I contend that the mathematical public’s impression of knot theory is heavily influenced by Ralph Fox’s oustanding talk of half a certury ago. The impression is that knot theory should be about arbitrary combinatorial games with knot diagrams, which magically happen to work. And any algebraic topology gets deemed a `hard proof of an obvious fact’.

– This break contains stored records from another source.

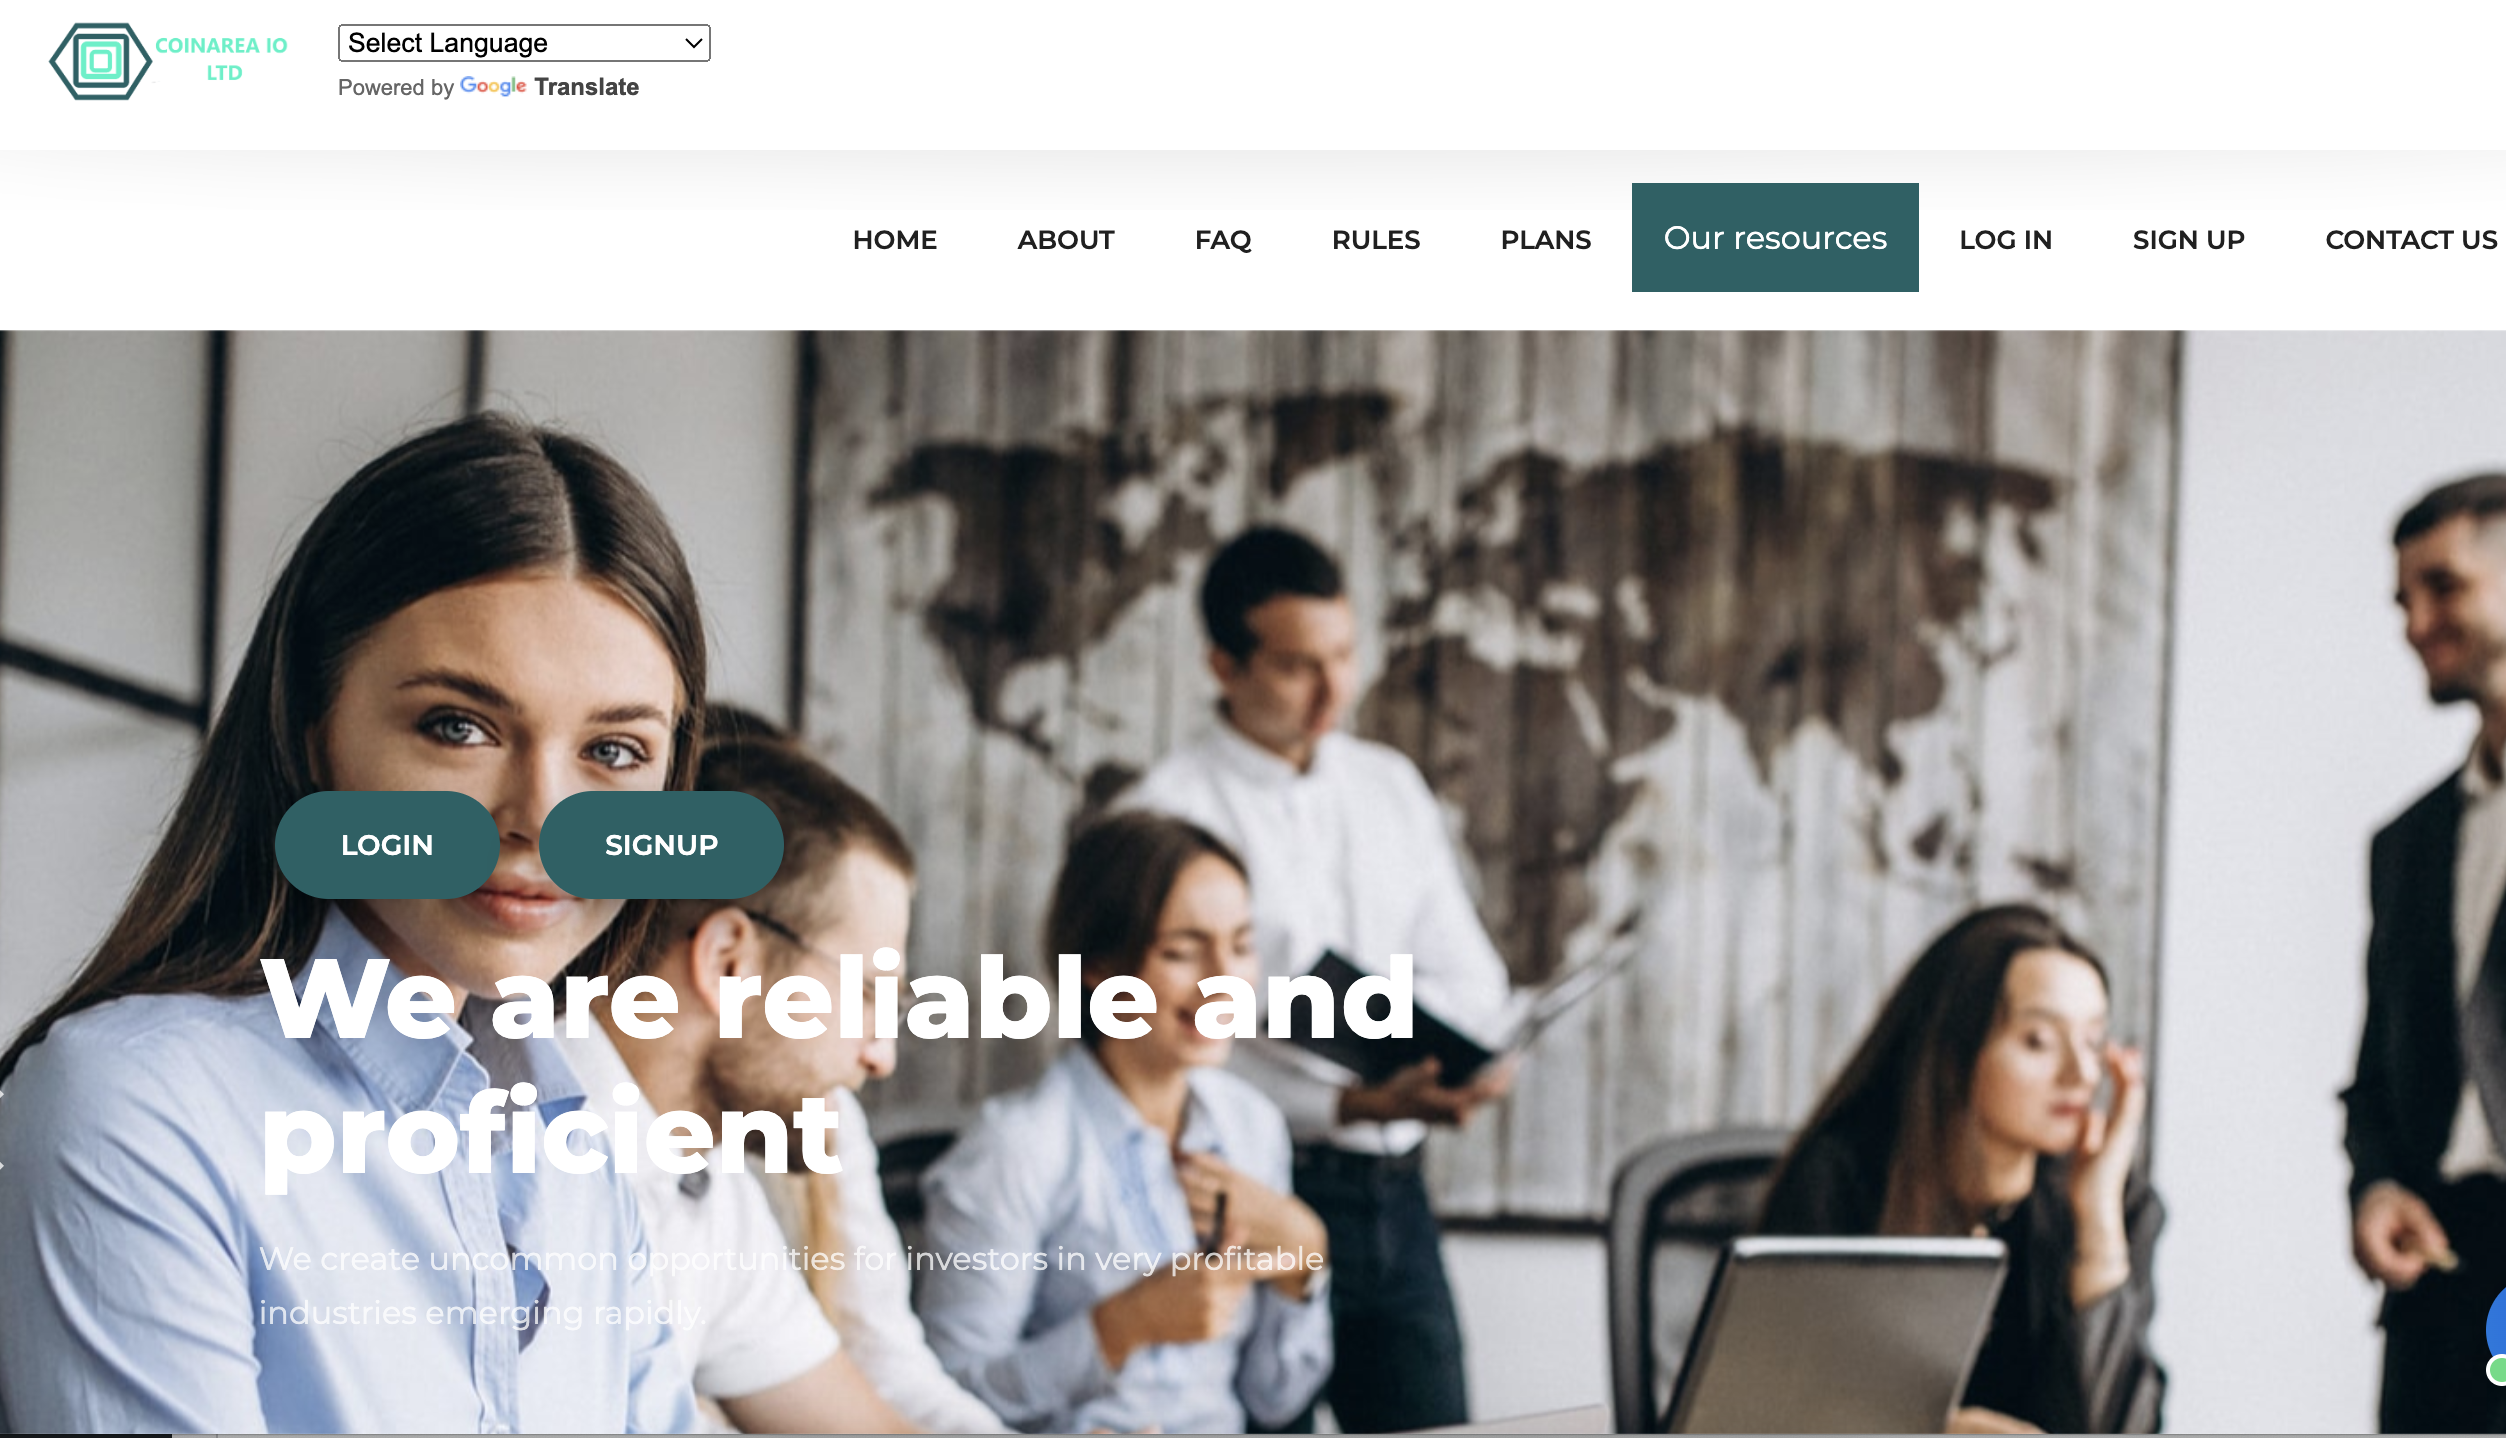Viewport: 2506px width, 1438px height.
Task: Click the language dropdown chevron arrow
Action: coord(693,43)
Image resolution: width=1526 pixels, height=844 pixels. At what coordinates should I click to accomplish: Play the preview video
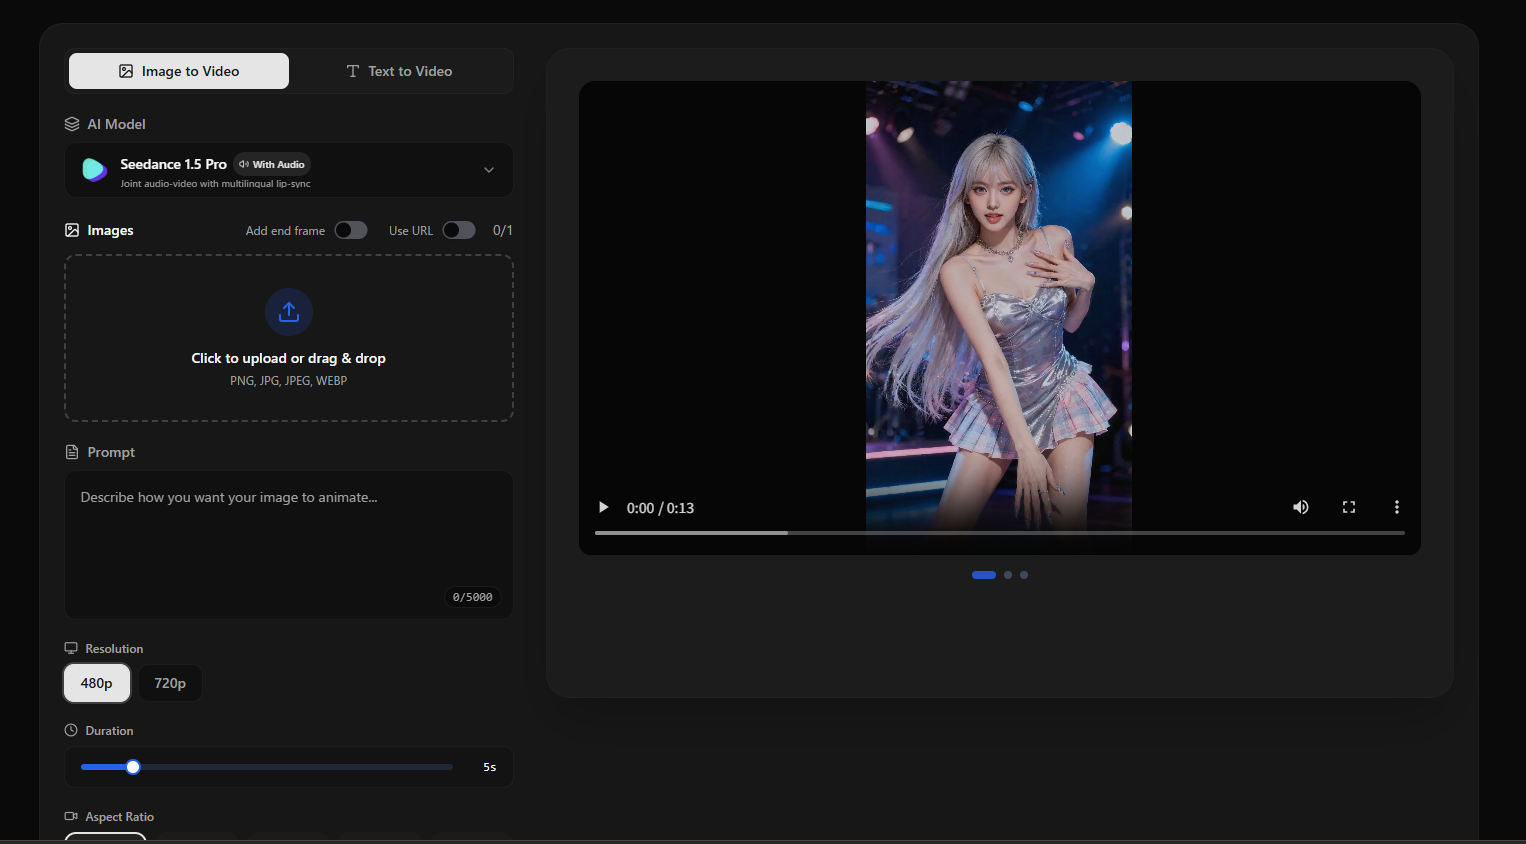(603, 507)
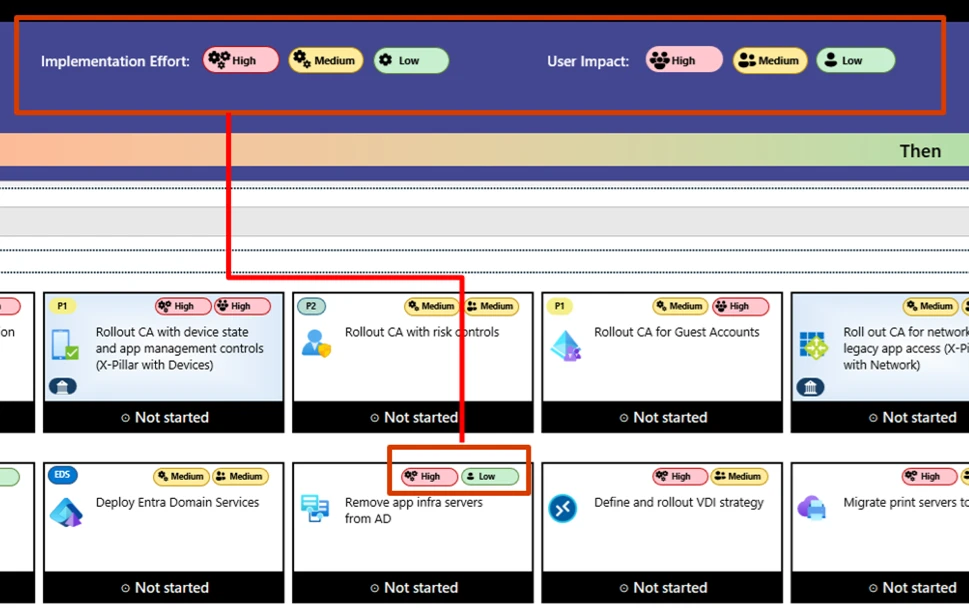Screen dimensions: 969x616
Task: Select the High User Impact legend pill
Action: [x=683, y=60]
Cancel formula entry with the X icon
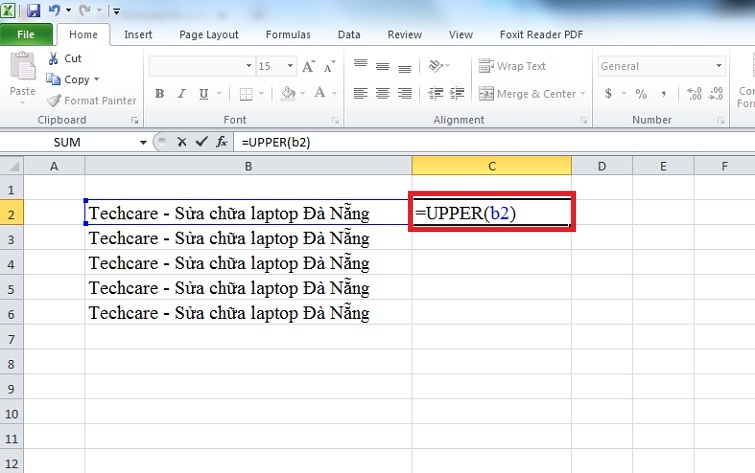 (x=181, y=142)
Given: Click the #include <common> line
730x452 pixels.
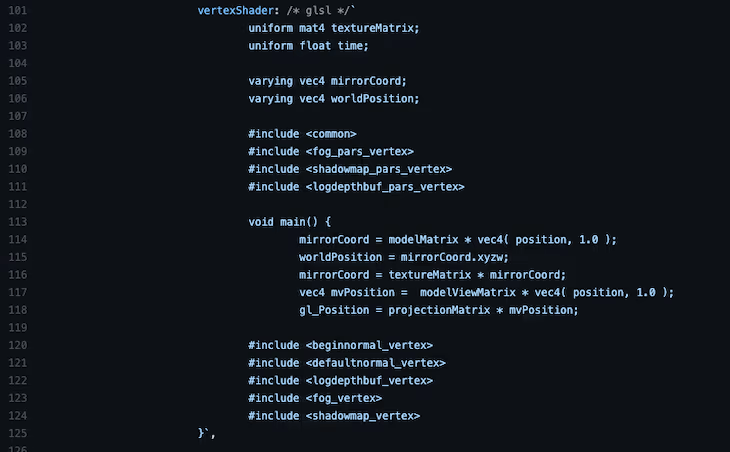Looking at the screenshot, I should [x=302, y=134].
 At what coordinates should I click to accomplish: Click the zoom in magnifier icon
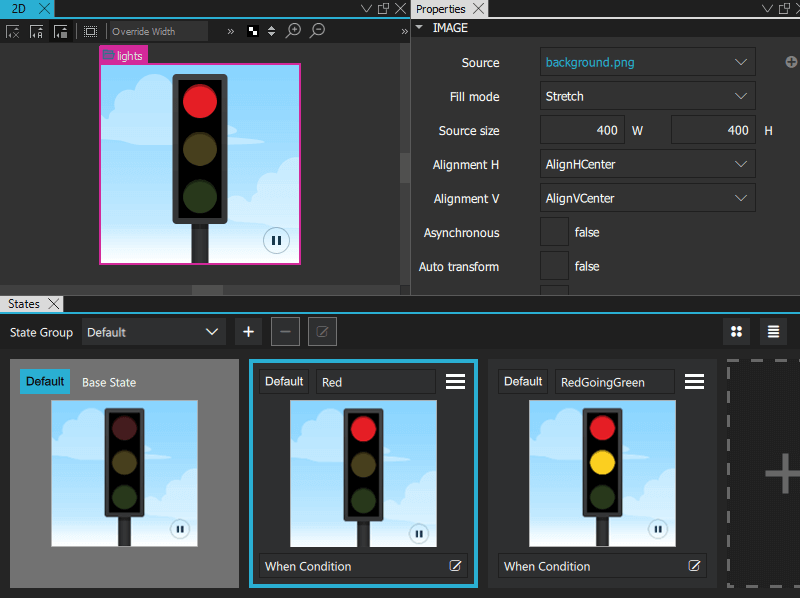(294, 31)
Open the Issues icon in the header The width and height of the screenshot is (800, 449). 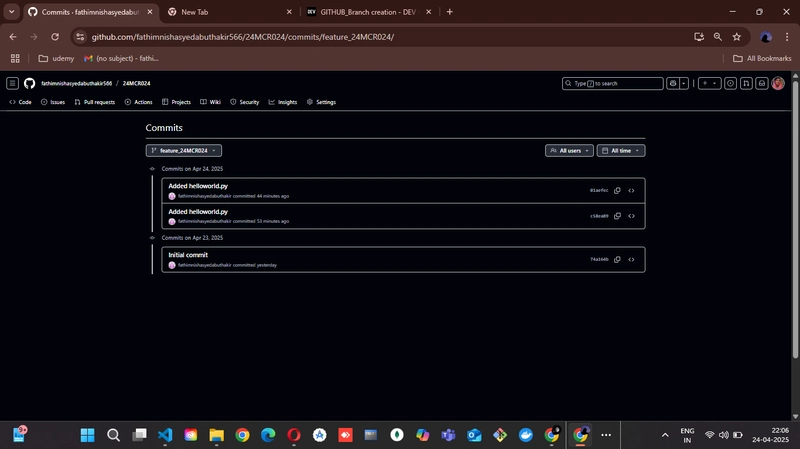(730, 83)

I suppose that the first question really to be asking oneself is **what is a knot?** I think of a knot as being a smooth (or PL) embedding of a circle into 3-space, modulo ambient isotopy. This is an essentially topological definition, and use of the fundamental group is surely not “over the top” in the study of knots thus defined. Another way of thinking of knots would be as knot diagrams modulo Reidemeister moves. These are combinatorial objects in the plane. Such objects have an operadic nature; anyway, they’re much more complex mathematical objects than (fundamental) groups. I don’t see why one should expect it to be “easy” to distinguish knots by looking at their knot diagrams. Thus, I’m not surprised that I find algebraic topological methods to distinguish knots to be conceptually more natural and easier to understand; although perhaps not quite as much fun as understanding knots using their knot diagrams, especially if we are working in the quantum realm.

My understanding of the points being raised regarding algebraic topology is that, without all of the machinery that many mathematicians are now intimately familiar with, it is much easier to conjecture certain statements than to prove them. In other words, if you had asked a mathematician in the 18th century to prove these things, they would’ve understood what you were asking but wouldn’t have been able to do it. The issue is not about whether a modern mathematician, equipped with all of the modern machinery at his/her disposal, can write down complete proofs of everything easily.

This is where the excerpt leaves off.